Among the records, how many lines contain "agent"? Only the number is needed.

====== Data extract

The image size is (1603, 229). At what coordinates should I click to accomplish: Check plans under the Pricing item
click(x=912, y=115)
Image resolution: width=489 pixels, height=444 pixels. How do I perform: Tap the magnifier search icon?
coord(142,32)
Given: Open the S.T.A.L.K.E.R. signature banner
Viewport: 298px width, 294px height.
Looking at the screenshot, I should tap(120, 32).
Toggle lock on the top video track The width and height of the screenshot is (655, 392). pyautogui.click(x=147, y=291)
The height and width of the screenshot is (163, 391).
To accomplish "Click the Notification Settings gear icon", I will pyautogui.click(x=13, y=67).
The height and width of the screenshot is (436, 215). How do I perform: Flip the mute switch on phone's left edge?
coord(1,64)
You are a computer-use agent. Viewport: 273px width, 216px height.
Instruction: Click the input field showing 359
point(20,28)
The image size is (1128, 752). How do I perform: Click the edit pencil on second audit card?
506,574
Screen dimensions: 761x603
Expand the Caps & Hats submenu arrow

============
====== Data extract

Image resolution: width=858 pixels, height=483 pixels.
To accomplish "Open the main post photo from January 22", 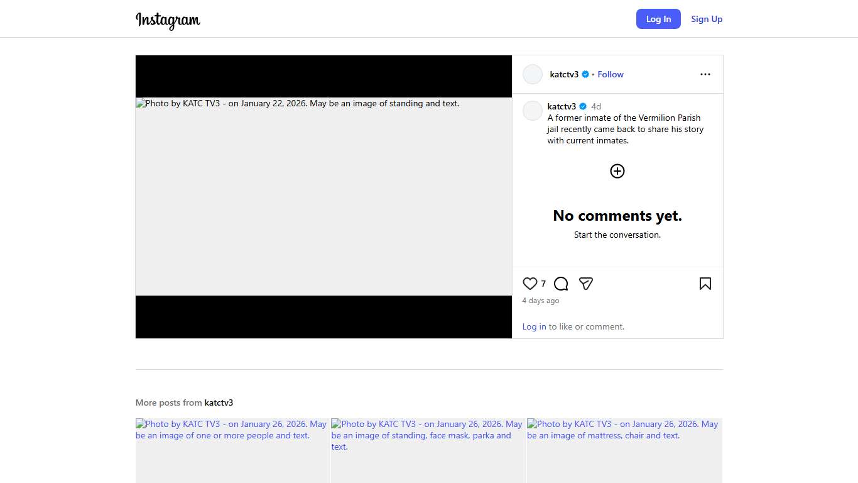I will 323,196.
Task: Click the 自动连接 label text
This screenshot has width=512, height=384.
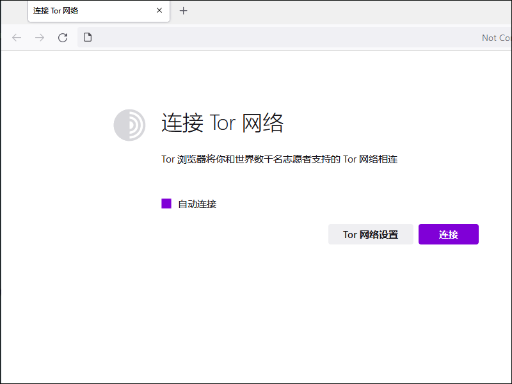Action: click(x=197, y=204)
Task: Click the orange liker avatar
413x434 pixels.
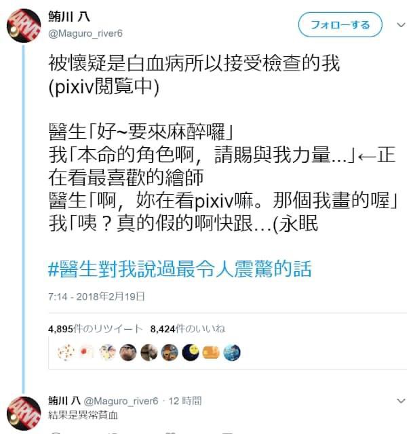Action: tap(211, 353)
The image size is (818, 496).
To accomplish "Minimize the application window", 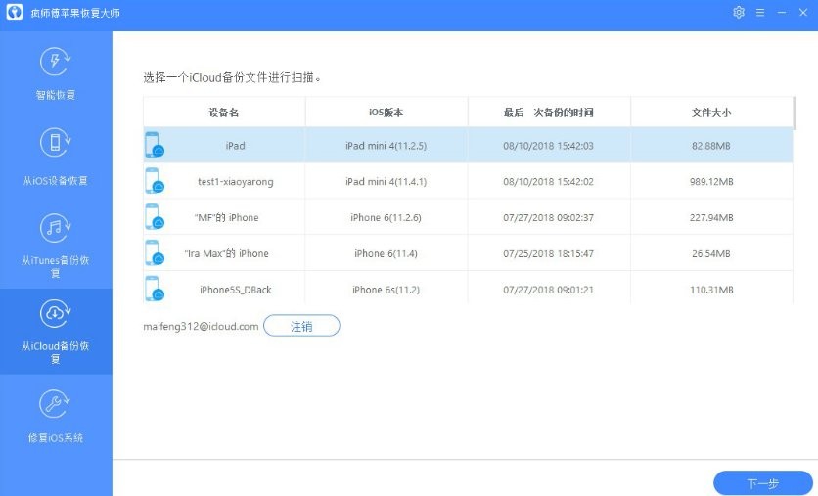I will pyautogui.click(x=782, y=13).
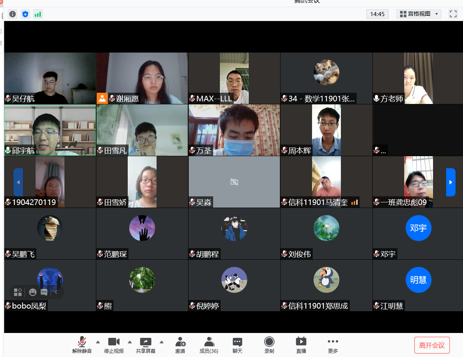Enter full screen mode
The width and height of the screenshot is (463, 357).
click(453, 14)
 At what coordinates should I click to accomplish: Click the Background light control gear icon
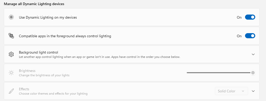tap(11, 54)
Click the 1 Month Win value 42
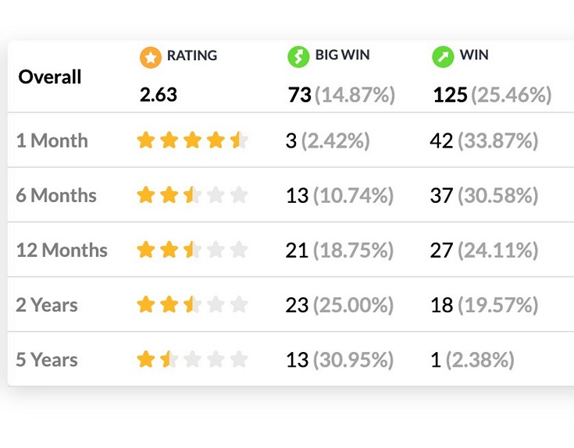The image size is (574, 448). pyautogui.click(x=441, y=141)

============
====== Data extract

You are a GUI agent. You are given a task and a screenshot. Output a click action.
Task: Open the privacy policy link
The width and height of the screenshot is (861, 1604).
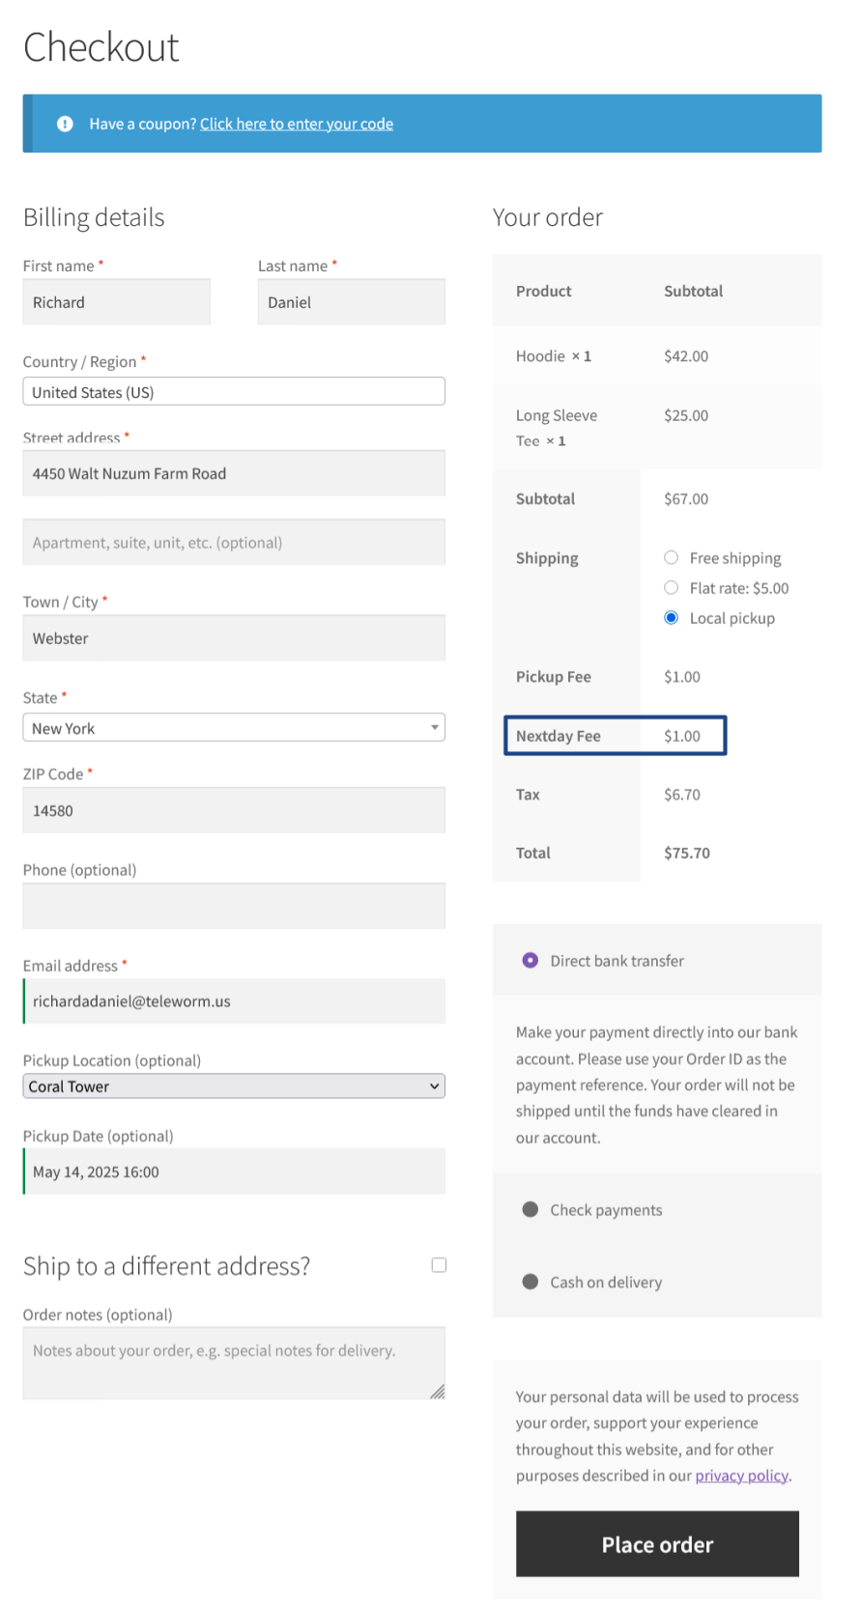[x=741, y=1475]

============

» Solution to the exercise
2